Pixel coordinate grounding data
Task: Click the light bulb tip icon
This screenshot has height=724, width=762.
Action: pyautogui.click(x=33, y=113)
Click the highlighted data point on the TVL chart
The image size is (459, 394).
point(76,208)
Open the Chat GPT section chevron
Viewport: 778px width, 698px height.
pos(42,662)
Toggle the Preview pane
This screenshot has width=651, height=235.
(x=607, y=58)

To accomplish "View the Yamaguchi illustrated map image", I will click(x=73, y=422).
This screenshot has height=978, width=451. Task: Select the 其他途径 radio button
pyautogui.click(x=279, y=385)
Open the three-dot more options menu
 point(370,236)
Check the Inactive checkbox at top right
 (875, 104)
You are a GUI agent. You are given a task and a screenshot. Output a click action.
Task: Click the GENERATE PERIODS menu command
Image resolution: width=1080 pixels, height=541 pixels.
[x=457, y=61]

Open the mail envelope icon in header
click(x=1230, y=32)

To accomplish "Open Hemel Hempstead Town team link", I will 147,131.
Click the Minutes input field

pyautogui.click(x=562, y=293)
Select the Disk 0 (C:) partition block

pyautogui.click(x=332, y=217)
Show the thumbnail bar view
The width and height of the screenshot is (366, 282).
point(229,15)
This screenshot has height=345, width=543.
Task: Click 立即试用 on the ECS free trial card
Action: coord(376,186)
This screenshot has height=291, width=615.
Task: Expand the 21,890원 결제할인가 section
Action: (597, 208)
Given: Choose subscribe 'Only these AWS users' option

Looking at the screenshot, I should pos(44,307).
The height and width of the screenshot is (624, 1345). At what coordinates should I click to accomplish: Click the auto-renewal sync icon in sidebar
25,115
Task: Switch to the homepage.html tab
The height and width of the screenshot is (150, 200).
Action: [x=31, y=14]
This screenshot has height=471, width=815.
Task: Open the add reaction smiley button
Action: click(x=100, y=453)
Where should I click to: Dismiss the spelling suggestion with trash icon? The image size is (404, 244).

-- PROBLEM DESCRIPTION --
Your output should be the lines from the one with "Task: Switch to the homepage.html tab" through the end of the records above, copied exactly.

-- WRITTEN RESPONSE --
Task: Switch to the homepage.html tab
The height and width of the screenshot is (150, 200).
Action: [x=31, y=14]
This screenshot has height=471, width=815.
Task: Open the add reaction smiley button
Action: click(x=100, y=453)
Where should I click to: Dismiss the spelling suggestion with trash icon? The image size is (404, 244).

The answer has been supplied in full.